Problem:
Write out nothing but the lines from the one containing "You are a computer-use" through the last line below, both included, and without the pictures.

************

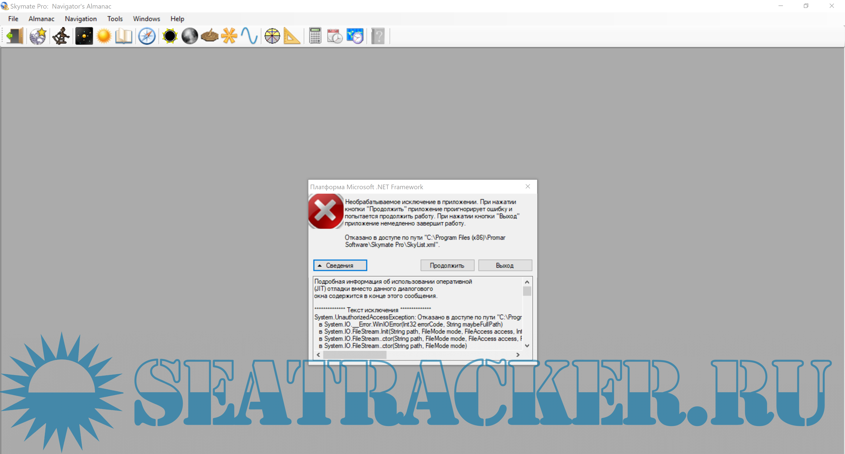Click the exit door toolbar icon
The height and width of the screenshot is (454, 845).
click(x=15, y=36)
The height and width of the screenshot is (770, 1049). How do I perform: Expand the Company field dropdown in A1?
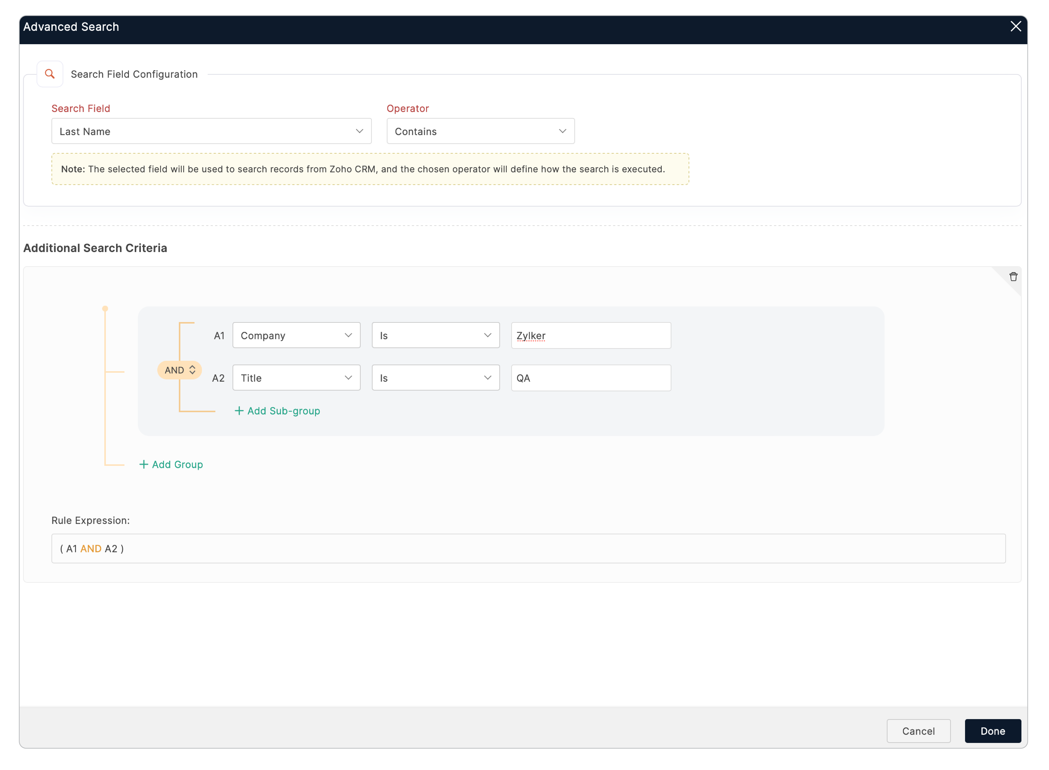point(296,336)
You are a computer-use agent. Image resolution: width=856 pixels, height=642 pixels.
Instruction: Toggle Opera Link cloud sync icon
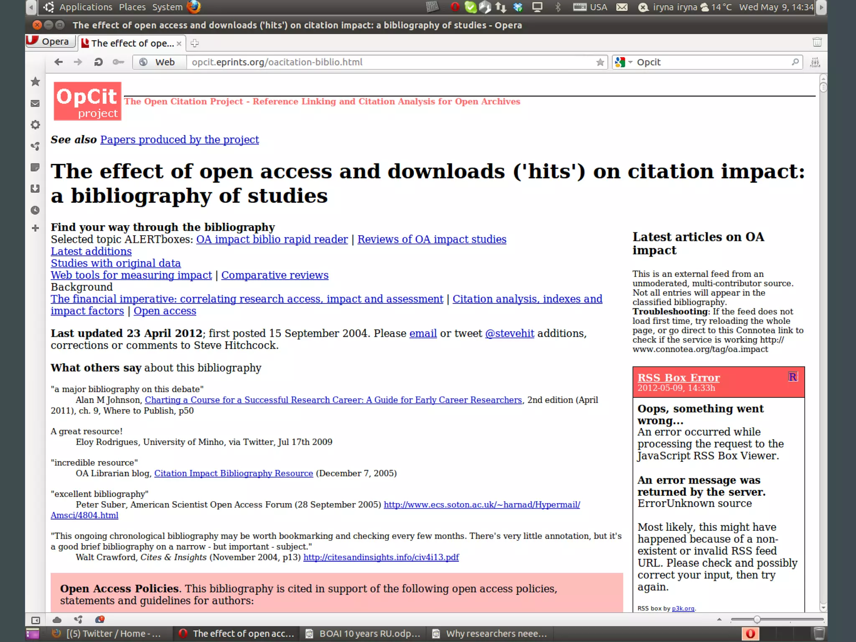click(57, 620)
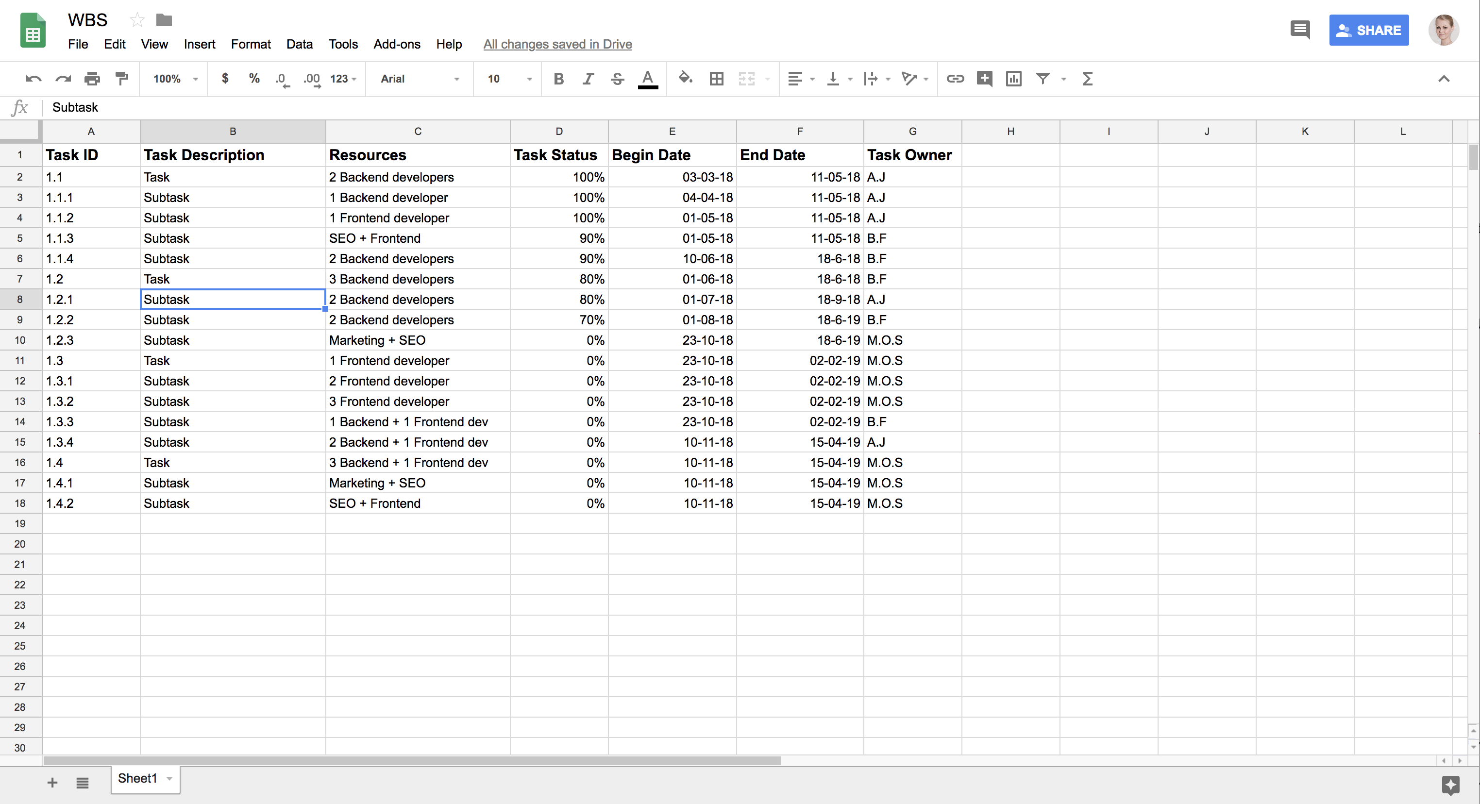Toggle italic formatting
1480x804 pixels.
tap(588, 79)
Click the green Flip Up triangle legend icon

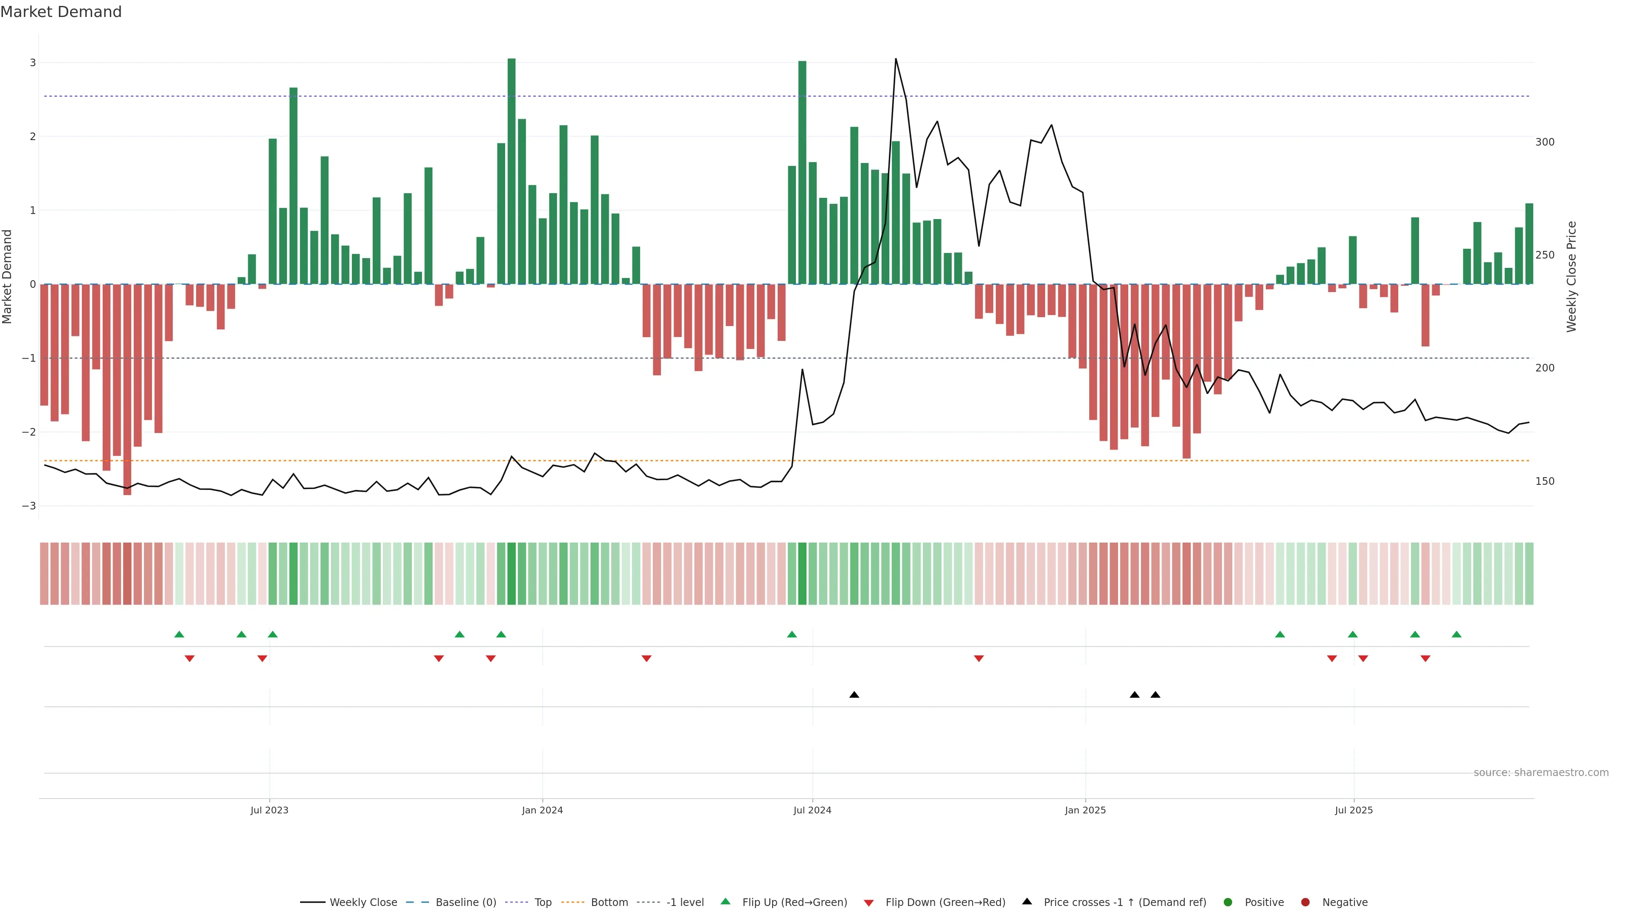tap(725, 901)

************

Final answer:
You are a computer-use agent. Image resolution: width=856 pixels, height=642 pixels.
Instruction: Toggle Opera Link cloud sync icon
click(57, 620)
Toggle italic formatting
1480x804 pixels.
tap(588, 79)
Click the green Flip Up triangle legend icon

tap(725, 901)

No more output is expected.